SLA_SMAT - Solve Simultaneous Equations   

ACTION:

Matrix inversion and solution of simultaneous equations (single precision).

CALL:

CALL sla_SMAT (N, A, Y, D, JF, IW)

GIVEN:

N number of unknowns

A R(N,N) matrix

Y R(N) vector

RETURNED:

A matrix inverse

Y R(N) solution

D R determinant

JF I singularity flag: 0=OK

IW I(N) workspace

NOTES:

1.

For the set of n simultaneous linear equations in n unknowns:

A$\cdot$y = x

where:

• A is a non-singular $n \times n$ matrix,
• y is the vector of n unknowns, and
• x is the known vector,

sla_SMAT computes:

• the inverse of matrix A,
• the determinant of matrix A, and
• the vector of n unknowns y.

Argument N is the order n, A (given) is the matrix A, Y (given) is the vector x and Y (returned) is the vector y. The argument A (returned) is the inverse matrix A^-1, and D is det(A).

2.

JF is the singularity flag.
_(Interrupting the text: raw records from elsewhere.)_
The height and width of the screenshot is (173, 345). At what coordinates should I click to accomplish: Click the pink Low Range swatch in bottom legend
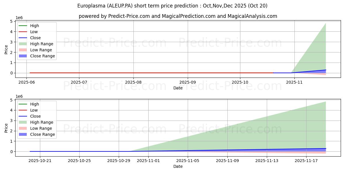point(24,128)
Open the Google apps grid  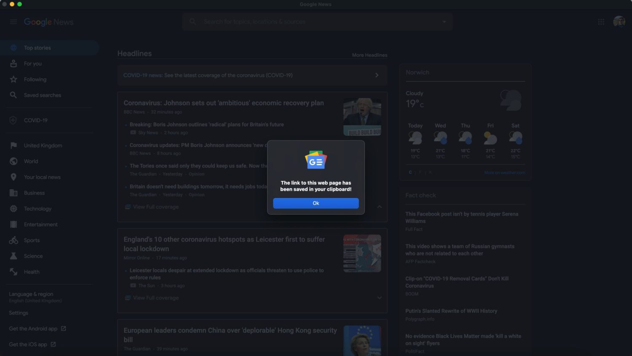601,22
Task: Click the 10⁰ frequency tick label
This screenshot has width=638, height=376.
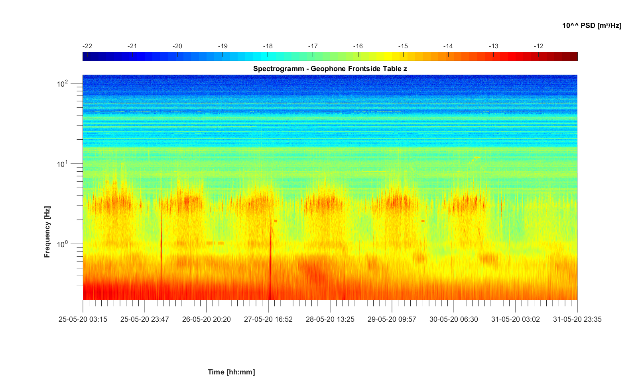Action: [62, 244]
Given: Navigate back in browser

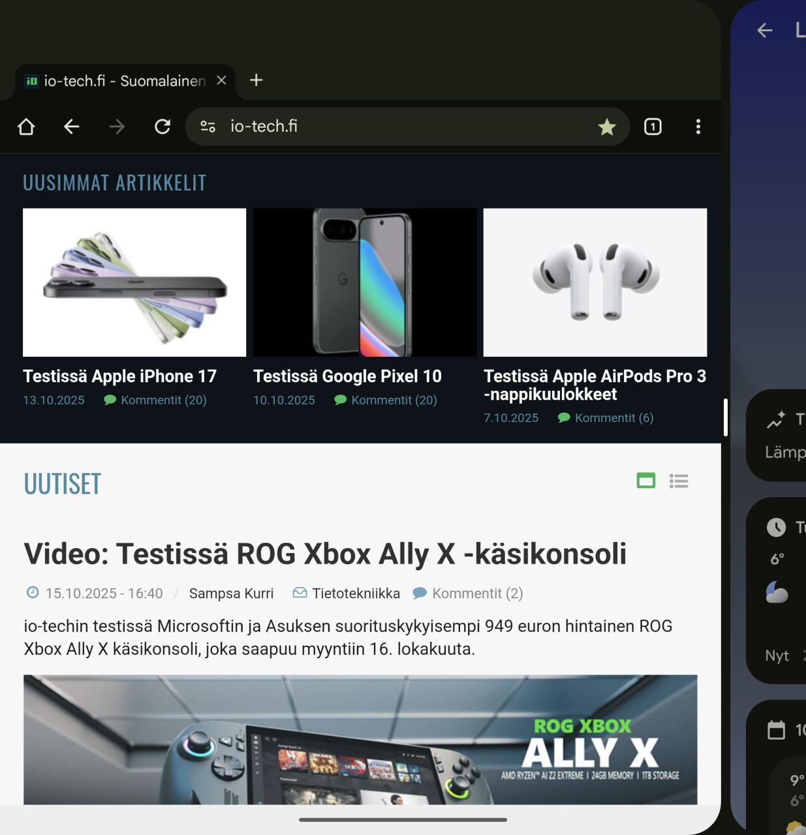Looking at the screenshot, I should [x=71, y=127].
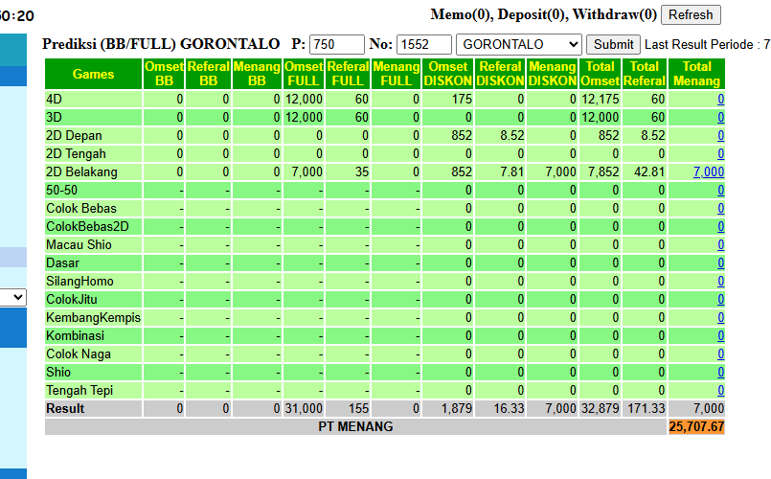Click the Games column header
The image size is (771, 479).
pyautogui.click(x=94, y=74)
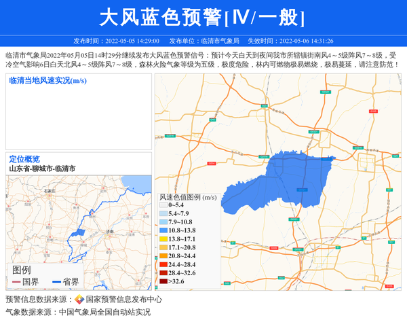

If the matrix is non-singular, JF=0 is returned. If the matrix is singular, JF=-1 and D=0.0 are returned. In the latter case, the contents of array A on return are undefined.

3.

The algorithm is Gaussian elimination with partial pivoting. This method is very fast; some much slower algorithms can give better accuracy, but only by a small factor.

4.

This routine replaces the obsolete sla_SMATRX.